__Task statement__
In the data, extract each line that holds the string "options".

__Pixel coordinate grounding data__
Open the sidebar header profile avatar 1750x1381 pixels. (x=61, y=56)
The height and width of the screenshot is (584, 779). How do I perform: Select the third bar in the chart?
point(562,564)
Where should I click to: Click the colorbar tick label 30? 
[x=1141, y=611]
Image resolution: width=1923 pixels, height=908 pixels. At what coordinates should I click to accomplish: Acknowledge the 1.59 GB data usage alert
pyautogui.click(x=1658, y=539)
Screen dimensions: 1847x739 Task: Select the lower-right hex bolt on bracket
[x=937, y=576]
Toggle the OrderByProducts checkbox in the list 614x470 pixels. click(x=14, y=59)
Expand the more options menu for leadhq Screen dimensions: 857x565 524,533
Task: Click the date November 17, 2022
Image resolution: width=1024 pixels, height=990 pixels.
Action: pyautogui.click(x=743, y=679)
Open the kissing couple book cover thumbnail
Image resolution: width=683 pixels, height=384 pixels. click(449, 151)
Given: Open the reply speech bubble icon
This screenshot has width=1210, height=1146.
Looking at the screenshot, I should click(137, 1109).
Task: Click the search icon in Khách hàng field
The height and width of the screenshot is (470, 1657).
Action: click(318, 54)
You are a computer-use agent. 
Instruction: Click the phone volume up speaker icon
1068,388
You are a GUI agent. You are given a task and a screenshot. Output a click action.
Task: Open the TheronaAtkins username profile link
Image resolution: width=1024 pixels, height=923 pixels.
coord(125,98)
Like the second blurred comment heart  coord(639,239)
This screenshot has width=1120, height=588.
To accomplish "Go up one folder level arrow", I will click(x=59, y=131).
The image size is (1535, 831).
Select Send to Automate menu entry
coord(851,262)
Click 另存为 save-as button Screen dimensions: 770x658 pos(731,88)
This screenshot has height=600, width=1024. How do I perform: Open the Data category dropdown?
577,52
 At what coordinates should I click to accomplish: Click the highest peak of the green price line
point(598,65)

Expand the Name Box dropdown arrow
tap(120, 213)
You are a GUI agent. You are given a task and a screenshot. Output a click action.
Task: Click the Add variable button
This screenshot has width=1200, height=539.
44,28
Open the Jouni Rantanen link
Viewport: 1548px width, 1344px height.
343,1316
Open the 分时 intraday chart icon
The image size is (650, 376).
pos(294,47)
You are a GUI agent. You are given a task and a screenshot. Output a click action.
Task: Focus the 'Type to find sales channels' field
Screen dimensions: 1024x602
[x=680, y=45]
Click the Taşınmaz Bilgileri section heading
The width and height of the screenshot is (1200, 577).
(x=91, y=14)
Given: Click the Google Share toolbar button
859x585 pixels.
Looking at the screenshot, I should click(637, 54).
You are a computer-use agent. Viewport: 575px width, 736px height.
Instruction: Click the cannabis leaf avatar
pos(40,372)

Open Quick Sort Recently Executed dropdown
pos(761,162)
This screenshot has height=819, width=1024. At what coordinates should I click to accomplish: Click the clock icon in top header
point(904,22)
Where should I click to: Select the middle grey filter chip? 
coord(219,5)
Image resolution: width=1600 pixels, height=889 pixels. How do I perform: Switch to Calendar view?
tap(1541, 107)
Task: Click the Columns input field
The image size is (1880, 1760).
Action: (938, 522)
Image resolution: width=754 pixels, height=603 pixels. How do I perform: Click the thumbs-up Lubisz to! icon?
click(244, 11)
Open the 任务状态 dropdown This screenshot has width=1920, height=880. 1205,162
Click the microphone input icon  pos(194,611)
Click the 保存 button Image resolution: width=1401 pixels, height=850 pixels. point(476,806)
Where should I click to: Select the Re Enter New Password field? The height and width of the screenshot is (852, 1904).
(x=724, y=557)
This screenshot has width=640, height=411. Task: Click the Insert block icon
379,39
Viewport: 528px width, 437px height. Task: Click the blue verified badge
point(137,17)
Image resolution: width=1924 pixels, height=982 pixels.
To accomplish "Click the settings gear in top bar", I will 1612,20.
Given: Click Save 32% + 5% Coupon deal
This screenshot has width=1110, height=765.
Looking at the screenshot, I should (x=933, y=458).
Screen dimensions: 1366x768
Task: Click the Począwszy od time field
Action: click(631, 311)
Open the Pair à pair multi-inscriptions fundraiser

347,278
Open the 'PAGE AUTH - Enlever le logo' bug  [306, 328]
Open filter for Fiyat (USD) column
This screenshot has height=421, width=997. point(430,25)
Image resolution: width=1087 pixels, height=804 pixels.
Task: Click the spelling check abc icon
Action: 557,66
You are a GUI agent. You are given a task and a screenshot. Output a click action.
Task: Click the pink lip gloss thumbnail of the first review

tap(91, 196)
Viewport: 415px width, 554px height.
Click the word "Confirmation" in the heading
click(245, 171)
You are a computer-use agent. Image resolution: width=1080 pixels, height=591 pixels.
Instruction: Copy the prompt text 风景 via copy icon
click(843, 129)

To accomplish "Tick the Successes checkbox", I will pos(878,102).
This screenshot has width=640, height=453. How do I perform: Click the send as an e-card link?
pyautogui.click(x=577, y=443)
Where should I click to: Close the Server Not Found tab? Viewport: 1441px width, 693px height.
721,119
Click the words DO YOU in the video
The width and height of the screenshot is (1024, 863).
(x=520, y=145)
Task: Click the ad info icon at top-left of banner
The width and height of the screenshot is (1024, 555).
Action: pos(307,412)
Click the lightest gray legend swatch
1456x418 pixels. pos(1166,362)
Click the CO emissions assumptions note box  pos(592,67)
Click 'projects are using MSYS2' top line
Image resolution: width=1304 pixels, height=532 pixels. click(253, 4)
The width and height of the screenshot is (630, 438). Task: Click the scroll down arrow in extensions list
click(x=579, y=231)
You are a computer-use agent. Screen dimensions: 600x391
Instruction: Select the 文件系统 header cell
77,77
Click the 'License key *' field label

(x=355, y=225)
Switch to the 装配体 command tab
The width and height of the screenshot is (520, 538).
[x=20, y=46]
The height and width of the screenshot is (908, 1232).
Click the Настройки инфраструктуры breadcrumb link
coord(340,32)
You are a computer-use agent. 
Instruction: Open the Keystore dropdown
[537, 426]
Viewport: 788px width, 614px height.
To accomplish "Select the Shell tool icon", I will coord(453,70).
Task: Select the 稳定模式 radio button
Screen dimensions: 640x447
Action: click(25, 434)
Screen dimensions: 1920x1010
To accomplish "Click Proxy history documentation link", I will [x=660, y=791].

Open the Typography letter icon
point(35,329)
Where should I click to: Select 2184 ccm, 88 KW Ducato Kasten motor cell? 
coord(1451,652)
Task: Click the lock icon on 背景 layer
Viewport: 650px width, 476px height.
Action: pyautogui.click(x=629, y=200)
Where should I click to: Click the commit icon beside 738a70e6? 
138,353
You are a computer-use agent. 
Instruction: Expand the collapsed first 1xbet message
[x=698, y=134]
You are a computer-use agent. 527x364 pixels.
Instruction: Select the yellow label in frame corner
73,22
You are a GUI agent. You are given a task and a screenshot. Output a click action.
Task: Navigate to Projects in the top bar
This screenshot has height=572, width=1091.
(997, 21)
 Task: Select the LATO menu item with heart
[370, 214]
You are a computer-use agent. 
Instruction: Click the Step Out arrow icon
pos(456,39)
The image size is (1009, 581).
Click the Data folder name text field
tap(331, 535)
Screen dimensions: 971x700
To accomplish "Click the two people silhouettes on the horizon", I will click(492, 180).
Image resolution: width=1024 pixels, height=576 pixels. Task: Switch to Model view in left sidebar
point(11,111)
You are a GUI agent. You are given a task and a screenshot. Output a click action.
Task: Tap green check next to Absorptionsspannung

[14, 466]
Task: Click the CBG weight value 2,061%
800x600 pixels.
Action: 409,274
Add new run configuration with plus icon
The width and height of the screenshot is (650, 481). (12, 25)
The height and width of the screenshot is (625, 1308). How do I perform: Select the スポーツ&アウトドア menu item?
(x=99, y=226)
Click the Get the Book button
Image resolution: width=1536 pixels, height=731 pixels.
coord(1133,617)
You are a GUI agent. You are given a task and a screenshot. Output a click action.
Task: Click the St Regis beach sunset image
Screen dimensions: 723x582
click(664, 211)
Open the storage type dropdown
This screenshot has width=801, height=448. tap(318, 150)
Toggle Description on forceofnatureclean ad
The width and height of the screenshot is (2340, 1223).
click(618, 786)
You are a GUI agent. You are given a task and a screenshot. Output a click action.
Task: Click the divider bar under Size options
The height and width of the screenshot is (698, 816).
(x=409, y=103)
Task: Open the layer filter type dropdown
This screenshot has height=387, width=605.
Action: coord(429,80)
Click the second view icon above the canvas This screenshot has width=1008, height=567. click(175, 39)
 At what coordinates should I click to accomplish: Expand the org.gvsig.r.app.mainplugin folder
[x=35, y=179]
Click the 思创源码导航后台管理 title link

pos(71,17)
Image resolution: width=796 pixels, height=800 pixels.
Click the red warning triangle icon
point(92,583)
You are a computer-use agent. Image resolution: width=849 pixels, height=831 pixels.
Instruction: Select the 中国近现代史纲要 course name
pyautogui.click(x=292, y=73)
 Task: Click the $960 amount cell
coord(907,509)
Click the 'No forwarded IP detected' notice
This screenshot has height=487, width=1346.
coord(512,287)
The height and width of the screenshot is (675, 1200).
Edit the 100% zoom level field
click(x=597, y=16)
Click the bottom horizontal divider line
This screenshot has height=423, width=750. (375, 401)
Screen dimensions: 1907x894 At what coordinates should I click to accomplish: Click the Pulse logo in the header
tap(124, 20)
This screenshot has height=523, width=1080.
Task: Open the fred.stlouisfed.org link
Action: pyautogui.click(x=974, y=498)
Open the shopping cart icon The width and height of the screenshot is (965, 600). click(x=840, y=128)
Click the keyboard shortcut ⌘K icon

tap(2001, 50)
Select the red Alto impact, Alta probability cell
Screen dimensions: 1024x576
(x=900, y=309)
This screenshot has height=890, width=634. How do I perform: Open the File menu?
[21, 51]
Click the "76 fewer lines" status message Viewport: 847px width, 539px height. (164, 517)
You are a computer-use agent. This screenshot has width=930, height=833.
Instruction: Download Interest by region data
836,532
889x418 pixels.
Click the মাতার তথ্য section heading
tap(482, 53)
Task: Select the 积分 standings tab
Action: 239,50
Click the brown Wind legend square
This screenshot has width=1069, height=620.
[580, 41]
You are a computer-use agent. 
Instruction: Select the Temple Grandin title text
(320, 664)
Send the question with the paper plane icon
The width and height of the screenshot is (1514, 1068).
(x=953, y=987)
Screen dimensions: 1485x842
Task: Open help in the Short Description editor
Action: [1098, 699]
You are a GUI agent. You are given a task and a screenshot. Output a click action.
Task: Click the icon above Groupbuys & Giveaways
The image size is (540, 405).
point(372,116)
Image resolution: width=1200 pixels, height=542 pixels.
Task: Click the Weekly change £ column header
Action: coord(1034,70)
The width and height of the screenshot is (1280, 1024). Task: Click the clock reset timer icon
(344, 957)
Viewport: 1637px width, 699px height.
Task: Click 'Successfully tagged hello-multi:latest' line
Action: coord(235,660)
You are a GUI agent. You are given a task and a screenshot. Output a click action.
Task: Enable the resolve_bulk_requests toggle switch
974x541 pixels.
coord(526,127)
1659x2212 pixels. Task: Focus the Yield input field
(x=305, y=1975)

__Answer box__
Expand the more options menu for leadhq Screen dimensions: 857x565 524,533
Task: Click the divider bar under Size options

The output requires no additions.